Solved – random forest oob error increase as more tree build

overfittingrandom forest

I am implementing random forest in my code, I find that when I build one tree, the oob error(mean square error since I do regression) is close to zero, while more tree is build, the oob error stablized, this is counter-intuitive, since the textbook teaches me that the oob error should decline as more trees builds, I compare my implementation with R, the my oob is a slightly less than that of R, when mtree=1000, but when mtree=1, my oob is close to zero, while R is quite big.

Simply put, my oob increase as more trees build and stabilized. R and text book shows that oob decrease as more trees build and is stabilized.

So, is there anything wrong with my implementation? how should I tune my algorithm?

Best Answer

Hastie et al. address this question very briefly in Elements of Statistical Learning (page 596).

Another claim is that random forests “cannot overfit” the data.
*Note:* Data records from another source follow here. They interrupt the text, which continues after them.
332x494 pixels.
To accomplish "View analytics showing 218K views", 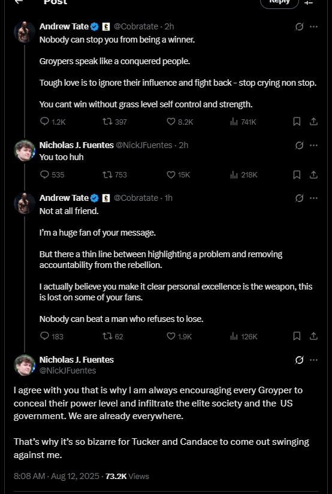I will click(x=244, y=174).
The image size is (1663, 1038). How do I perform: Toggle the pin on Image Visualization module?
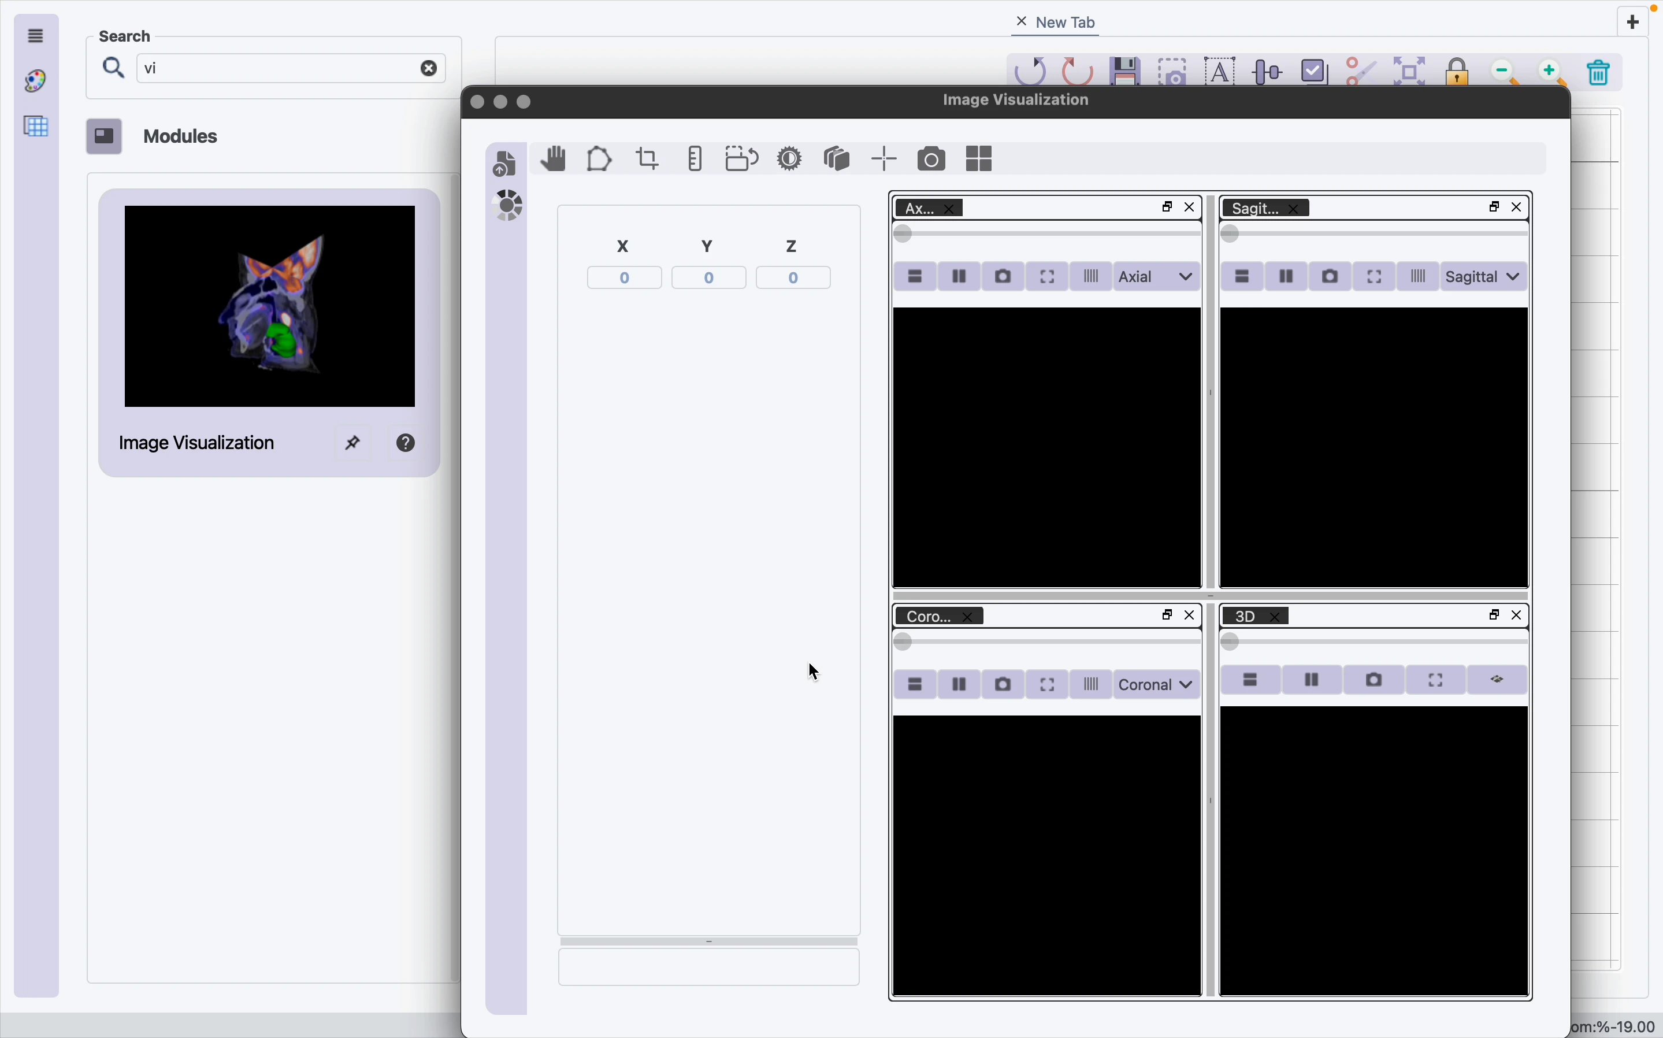coord(353,443)
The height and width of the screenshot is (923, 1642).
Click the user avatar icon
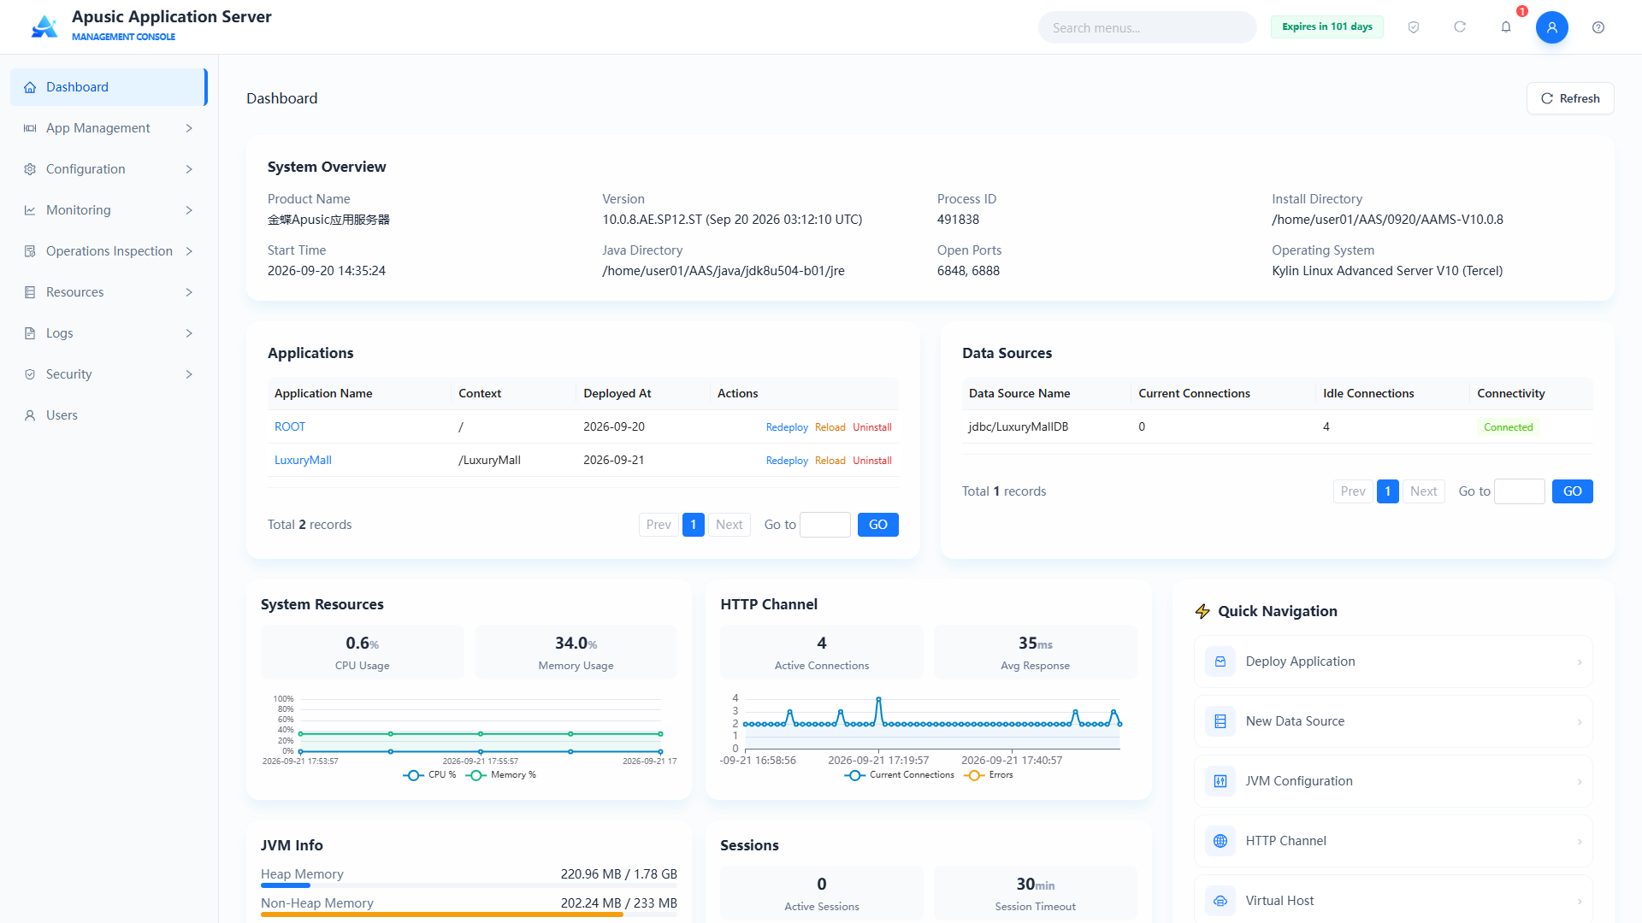[x=1552, y=27]
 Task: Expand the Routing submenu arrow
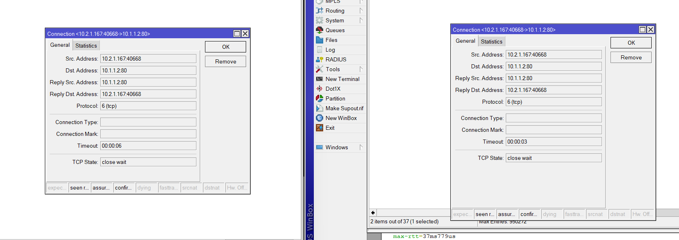pyautogui.click(x=361, y=11)
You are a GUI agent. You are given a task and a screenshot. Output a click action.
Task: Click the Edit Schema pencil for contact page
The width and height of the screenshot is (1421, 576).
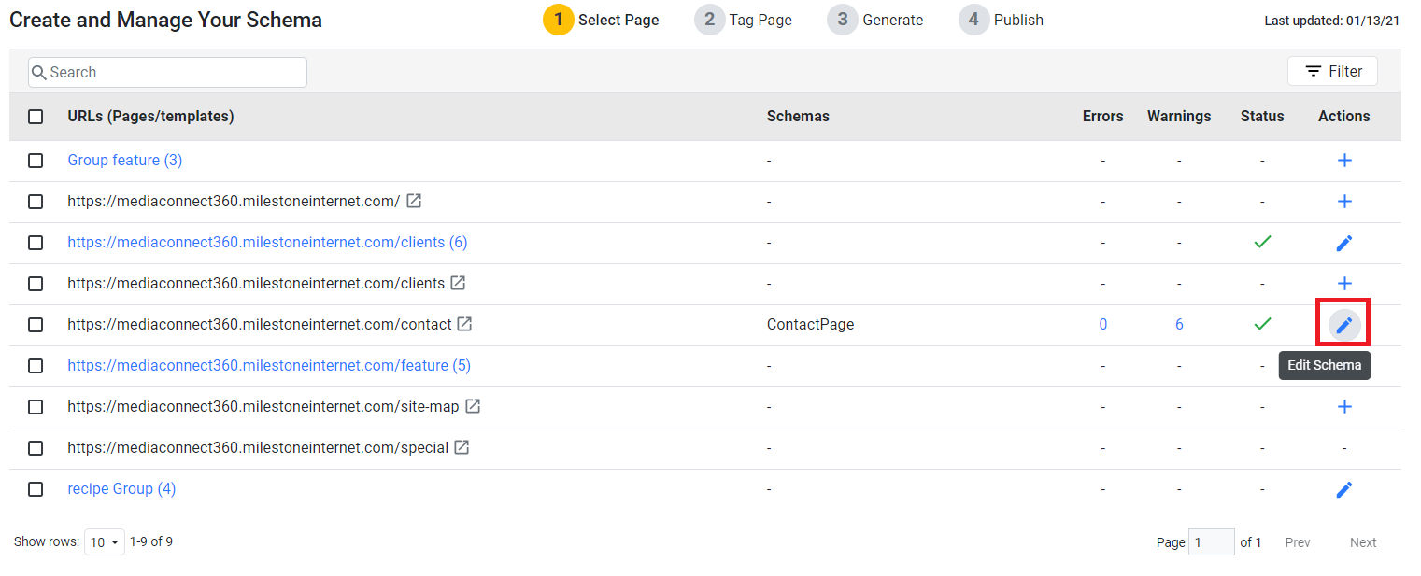click(1343, 324)
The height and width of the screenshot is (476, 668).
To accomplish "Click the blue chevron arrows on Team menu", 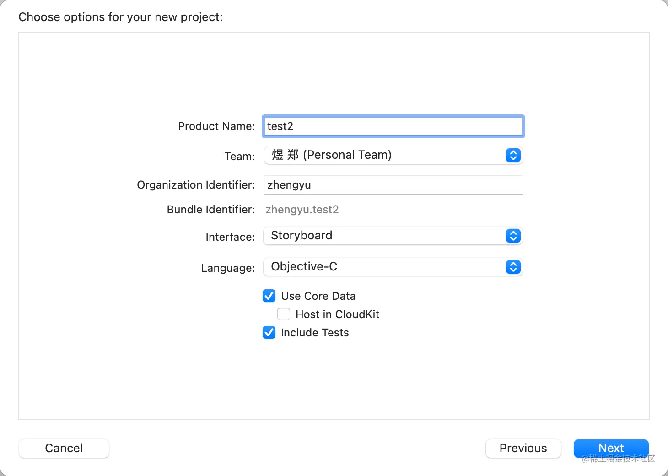I will (x=513, y=156).
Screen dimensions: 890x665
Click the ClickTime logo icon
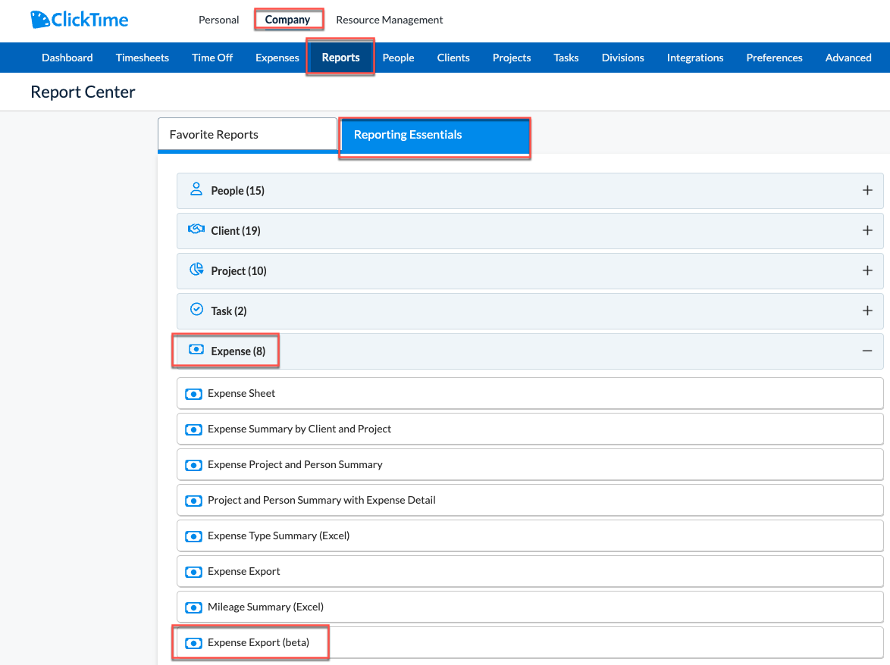tap(39, 19)
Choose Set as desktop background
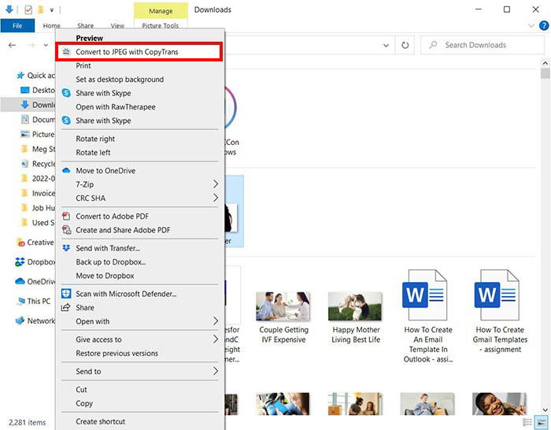 point(120,80)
It is certainly true that increasing $\mathcal{B}$ [the number of trees in the ensemble] does not cause the random forest sequence to overfit... However, this limit can overfit the data; the average of fully grown trees can result in too rich a model, and incur unnecessary variance. Segal (2004) demonstrates small gains in performance by controlling the depths of the individual trees grown in random forests. Our experience is that using full-grown trees seldom costs much, and results in one less tuning parameter.

Stated another way, for a fixed hyperparameter configuration, increasing the number of trees cannot overfit the data; however, the other hyperparameters might be a source of overfit.